Objectifs =>
a - Répondez à ces questions d'après le passage sur Leibnitz :
(i) Que désigne le mot « matière » selon la parenthèse qui le suit ?
(ii) Comment Leibnitz concevait-il d'abord ses monades ?
(iii) Comment le passage définit-il l'espace et le temps ?
b - D'après le passage sur Leibnitz, pourquoi la philosophie intellectuelle de Leibnitz a-t-elle renversé l'ordre des termes ?
c - Rédigez la suite du passage sur Leibnitz après sa dernière ligne.

=== Article ===

4. De même enfin, si l’entendement pur se rapportait immédiatement aux objets et si l’espace et le temps étaient des déterminations de choses en soi, comme l’entendement exige que quelque chose soit donné dans le concept pour pouvoir le déterminer d’une certaine manière, il faudrait admettre que dans ce concept la matière (c’est-à-dire le déterminable en général) précède la forme (c’est-à-dire sa détermination). C’est aussi ce que fit Leibnitz en concevant d’abord ses monades en général comme des substances capables de déterminations, puis en les supposant douées de la faculté représentative, enfin en cherchant dans le rapport de ces substances et dans l’enchaînement de leurs déterminations le fondement de l’espace et du temps. L’espace et le temps sont au contraire des formes originaires que suppose toute la matière de nos connaissances, et qui, à ce titre, lui sont antérieures. La philosophie intellectuelle de Leibnitz a donc ici renversé l’ordre des termes, faute d’avoir bien su reconnaître le vrai rôle de la sensibilité et de l’entendement dans la connaissance humaine.

Leibnitz et Locke.

=== Enregistrements fournis ===

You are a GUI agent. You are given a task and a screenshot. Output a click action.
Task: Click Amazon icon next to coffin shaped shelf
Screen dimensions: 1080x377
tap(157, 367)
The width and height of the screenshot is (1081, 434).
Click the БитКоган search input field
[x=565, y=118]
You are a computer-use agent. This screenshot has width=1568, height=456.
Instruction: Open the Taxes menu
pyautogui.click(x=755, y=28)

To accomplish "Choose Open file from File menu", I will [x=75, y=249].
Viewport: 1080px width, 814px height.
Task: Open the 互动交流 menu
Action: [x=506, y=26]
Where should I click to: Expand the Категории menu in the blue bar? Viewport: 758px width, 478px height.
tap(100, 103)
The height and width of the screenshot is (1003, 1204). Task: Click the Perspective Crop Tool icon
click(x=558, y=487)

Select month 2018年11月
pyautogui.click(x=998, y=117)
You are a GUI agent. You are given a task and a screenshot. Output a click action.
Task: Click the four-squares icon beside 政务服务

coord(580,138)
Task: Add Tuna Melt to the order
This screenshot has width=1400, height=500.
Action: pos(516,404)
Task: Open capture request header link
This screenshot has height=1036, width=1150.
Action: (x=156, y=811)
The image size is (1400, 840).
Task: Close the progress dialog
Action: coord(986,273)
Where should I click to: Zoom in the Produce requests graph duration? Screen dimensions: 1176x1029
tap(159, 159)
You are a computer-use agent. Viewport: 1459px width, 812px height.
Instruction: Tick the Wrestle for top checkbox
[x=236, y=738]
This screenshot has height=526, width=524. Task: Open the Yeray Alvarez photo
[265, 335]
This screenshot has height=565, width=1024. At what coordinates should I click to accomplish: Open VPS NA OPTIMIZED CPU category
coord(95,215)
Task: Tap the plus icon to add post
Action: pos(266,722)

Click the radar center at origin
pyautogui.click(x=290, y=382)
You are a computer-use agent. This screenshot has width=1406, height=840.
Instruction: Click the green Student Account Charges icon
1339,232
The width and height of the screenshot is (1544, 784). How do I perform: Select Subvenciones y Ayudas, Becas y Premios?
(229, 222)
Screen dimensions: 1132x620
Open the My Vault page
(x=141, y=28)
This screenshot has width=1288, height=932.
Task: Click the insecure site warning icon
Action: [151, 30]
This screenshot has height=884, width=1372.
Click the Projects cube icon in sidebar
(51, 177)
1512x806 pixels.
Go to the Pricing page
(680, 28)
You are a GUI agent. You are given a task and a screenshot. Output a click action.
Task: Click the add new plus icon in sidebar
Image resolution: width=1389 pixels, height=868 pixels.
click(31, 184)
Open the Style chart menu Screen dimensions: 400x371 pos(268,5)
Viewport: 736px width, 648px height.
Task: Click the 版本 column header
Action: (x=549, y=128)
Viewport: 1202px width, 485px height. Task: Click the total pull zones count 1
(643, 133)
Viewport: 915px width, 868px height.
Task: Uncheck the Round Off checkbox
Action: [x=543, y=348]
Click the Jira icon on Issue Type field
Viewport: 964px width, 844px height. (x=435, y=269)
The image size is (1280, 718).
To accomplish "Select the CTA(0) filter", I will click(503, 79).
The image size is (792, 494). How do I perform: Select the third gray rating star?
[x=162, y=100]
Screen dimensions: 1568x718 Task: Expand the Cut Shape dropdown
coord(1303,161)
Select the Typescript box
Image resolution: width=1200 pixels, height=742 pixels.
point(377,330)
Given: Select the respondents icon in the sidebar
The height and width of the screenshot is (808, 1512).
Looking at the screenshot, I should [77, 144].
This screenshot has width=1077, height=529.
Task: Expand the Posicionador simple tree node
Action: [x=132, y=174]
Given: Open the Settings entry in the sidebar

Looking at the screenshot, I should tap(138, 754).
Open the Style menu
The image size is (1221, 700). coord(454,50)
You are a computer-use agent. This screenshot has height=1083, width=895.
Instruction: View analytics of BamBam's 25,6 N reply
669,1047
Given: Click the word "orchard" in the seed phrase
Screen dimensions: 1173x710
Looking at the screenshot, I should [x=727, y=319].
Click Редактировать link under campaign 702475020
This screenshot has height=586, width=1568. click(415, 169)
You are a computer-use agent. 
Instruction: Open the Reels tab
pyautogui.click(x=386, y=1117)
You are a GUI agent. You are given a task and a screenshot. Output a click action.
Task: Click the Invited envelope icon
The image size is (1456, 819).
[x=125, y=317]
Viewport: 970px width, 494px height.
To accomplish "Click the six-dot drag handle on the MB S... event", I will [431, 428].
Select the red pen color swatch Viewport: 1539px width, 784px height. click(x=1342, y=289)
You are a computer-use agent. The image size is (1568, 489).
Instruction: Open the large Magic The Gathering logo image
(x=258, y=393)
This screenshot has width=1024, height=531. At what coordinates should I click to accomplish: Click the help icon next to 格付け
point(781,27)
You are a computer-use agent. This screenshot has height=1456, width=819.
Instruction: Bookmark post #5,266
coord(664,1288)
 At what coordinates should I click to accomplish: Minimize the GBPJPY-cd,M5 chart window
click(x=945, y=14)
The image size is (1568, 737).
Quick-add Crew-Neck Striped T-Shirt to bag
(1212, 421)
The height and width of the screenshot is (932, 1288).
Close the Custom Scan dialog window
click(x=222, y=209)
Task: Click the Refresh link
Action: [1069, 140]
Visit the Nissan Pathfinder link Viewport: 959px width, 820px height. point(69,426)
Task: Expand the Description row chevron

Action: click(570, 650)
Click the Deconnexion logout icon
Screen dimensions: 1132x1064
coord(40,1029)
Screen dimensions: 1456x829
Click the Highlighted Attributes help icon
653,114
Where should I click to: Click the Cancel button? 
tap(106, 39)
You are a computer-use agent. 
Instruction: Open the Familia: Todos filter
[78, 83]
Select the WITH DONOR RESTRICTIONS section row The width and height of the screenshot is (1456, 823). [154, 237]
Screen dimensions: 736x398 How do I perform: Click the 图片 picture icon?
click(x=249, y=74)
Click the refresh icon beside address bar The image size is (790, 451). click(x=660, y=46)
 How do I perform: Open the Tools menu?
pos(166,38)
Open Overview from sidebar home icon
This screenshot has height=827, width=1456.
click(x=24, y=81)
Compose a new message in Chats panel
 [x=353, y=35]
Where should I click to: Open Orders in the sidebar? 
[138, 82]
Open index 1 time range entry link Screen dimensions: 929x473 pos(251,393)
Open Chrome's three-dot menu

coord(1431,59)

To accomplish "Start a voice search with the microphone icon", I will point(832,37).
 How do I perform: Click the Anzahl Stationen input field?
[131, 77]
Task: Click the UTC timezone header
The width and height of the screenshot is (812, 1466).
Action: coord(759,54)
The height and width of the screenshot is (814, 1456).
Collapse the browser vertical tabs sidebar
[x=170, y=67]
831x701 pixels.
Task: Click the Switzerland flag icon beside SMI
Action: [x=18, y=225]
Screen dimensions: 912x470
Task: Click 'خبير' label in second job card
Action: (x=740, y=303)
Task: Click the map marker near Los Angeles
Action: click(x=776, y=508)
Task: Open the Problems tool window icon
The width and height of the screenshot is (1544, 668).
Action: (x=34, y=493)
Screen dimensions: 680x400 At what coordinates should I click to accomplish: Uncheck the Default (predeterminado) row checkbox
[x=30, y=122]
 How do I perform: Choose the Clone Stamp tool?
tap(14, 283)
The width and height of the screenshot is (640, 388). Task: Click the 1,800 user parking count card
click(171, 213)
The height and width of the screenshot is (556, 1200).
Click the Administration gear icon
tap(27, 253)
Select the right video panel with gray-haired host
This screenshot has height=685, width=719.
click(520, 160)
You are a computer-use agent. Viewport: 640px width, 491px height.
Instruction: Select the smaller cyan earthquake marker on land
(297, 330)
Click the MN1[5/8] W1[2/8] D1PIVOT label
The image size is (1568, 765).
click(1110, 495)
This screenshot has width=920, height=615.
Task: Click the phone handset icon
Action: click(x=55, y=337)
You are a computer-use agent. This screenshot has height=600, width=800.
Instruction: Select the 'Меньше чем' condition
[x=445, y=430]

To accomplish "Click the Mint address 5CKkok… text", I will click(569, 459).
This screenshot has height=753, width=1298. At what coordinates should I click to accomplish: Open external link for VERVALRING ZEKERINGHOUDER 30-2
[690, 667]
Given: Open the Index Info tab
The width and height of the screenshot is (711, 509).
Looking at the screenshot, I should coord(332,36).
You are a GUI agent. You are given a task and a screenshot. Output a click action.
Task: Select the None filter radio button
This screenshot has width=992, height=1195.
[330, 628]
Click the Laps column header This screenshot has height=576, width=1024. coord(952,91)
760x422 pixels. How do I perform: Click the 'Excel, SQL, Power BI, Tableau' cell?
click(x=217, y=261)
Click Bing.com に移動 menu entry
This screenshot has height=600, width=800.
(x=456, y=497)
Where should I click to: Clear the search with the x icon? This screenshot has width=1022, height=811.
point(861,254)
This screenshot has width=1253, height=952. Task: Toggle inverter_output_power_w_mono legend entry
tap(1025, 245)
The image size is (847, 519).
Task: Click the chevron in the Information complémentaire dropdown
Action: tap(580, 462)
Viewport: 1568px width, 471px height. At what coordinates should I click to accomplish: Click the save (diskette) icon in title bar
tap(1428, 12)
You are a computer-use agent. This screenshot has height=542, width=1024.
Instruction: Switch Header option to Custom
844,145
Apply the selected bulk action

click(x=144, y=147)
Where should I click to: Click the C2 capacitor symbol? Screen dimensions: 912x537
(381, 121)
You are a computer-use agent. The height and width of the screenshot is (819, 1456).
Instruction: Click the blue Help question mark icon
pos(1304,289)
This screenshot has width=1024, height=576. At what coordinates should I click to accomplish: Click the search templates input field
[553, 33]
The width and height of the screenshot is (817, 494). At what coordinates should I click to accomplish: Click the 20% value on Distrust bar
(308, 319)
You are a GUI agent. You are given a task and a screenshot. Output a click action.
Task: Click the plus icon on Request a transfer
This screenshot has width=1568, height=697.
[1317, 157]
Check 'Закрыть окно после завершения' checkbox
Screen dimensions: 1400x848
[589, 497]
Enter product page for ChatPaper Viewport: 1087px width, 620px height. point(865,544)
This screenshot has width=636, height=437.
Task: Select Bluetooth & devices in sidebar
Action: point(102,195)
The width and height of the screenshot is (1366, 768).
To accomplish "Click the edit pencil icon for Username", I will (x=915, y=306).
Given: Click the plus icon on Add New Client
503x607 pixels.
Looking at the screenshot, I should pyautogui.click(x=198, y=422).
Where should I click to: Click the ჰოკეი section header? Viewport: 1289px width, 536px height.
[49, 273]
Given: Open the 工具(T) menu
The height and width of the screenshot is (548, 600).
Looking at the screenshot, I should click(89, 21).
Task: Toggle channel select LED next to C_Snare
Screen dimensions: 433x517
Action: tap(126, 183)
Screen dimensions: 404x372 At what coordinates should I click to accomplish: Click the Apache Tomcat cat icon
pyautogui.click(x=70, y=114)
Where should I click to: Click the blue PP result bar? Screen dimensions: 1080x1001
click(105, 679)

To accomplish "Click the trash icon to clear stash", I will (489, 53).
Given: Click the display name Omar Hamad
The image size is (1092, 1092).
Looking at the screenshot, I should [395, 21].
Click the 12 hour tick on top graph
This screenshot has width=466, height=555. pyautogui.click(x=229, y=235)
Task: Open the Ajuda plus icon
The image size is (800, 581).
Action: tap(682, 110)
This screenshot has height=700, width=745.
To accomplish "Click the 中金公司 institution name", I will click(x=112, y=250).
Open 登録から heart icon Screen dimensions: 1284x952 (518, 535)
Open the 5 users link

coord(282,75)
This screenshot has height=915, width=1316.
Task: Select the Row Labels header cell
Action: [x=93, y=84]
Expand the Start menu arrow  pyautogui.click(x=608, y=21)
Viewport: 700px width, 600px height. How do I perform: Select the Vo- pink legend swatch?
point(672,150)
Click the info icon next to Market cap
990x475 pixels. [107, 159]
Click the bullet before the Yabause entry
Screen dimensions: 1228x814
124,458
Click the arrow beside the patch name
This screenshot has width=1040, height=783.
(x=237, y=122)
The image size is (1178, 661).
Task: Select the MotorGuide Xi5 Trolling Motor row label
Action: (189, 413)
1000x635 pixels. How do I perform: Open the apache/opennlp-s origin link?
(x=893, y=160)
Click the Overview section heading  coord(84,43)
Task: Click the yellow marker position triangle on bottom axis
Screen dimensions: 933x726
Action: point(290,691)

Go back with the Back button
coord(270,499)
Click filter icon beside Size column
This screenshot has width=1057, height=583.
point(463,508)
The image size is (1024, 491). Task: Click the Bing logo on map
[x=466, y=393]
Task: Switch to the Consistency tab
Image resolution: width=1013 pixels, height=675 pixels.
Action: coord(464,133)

===

Réponses dans l'ordre =>
a -
(i) Le déterminable en général.
(ii) Comme des substances capables de déterminations.
(iii) Comme des formes originaires que suppose toute la matière de nos connaissances, et qui lui sont donc antérieures.

b - Elle a placé la matière avant la forme, alors que l'espace et le temps sont des formes originaires antérieures à toute la matière de nos connaissances. Leibnitz a commis cette erreur faute d'avoir bien su reconnaître le vrai rôle de la sensibilité et de l'entendement dans la connaissance humaine.

c -
Kant insiste, dans une remarque, sur la confusion où est tombé à cet égard ce grand esprit. Ne voyant dans la sensibilité qu’un mode confus de la représentation des choses dont l’entendement nous donne la claire connaissance, il pensait que, pour obtenir cette connaissance, il suffit de rapprocher les objets de la perception des concepts formels et abstraits de la pensée, et il construisit un système intellectuel qui avait la prétention de pénétrer la nature intime des choses : il intellectualisait ainsi les phénomènes, tandis que Locke sensualisait les concepts de l’entendement. Ni l’un ni l’autre ne virent que la sensibilité et l’entendement sont deux sources tout à fait distinctes, mais qui ont besoin d’être unies pour former la connaissance ; et chacun d’eux s’attacha exclusivement à celle de ces deux sources qui lui paraissait se rapporter immédiatement aux choses mêmes. On voit par là combien il importe de déterminer, par une sorte de topique transcendentale, la place qui revient à chacun de nos concepts, à quelle faculté il appartient proprement, si c’est à la sensibilité ou à l’entendement, et par suite quel usage il convient d’en faire. Tel est en effet le seul moyen de nous préserver des surprises de l’entendement et des illusions qui en résultent.